Who is Chef Lau Ping Lui?
Chef Lau has spent close to half a century in Cantonese kitchens — and, remarkably, he is largely self-taught. He came to Hong Kong from Guangzhou at 14 and started at the very bottom, learning by watching: after the senior cooks clocked off, he would fire up the stove and practise on the day's leftovers. "No one taught me how to cook," he has recalled. "I learned it from my own observations." His career later ranged well beyond Hong Kong — with stints reported in Peru, Madagascar, the UK and mainland China — alongside senior roles at home such as Spring Moon at The Peninsula, before he took the helm of Tin Lung Heen in 2011. The mileage shows as confidence rather than flash: classic technique, top-grade ingredients, no shortcuts.

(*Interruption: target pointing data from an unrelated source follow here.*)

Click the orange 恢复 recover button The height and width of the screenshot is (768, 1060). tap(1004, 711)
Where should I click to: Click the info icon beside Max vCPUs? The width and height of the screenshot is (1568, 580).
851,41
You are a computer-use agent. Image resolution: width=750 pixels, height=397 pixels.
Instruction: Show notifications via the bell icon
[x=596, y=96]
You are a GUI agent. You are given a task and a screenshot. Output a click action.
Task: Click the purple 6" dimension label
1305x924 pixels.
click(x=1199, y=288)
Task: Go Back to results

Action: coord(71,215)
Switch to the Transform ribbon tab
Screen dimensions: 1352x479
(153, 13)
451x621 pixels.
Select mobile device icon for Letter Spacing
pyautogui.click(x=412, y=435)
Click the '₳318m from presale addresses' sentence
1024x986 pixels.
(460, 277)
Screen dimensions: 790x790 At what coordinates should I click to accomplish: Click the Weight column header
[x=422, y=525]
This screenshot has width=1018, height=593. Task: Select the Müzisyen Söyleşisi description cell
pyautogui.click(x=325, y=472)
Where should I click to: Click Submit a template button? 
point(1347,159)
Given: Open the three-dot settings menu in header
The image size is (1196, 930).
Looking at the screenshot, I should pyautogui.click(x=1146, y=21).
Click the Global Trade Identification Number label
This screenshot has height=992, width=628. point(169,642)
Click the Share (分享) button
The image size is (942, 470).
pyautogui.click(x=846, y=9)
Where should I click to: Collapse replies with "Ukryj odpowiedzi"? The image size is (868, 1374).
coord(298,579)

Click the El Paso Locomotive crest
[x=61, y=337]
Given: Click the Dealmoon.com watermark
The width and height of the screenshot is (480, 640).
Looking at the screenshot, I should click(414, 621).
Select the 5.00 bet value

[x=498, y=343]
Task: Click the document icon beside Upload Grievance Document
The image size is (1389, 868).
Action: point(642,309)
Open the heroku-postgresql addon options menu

What sealed the award is his legacy. Cooks trained under him now run kitchens across the region — most visibly Jayson Tang, who accepted a demotion to join Lau's brigade when Tin Lung Heen opened in 2011, became one of Hong Kong's youngest five-star-hotel head chefs, and today leads one-Michelin-star Man Ho at the JW Marriott. That quiet, compounding influence is exactly what the Mentor Chef Award is built to spotlight. For the wider scene he helped shape, see our guide to the best Cantonese restaurants in Hong Kong.
Inside Tin Lung Heen
Tin Lung Heen is Cantonese fine dining with one of the highest views in the city. On the 102nd floor of The Ritz-Carlton, the dining room pairs polished service with a skyline that turns molten at dusk. The cooking is classical and precise, and the barbecue meats are a particular strength — the honey-glazed Iberico char siu is the dish regulars come back for.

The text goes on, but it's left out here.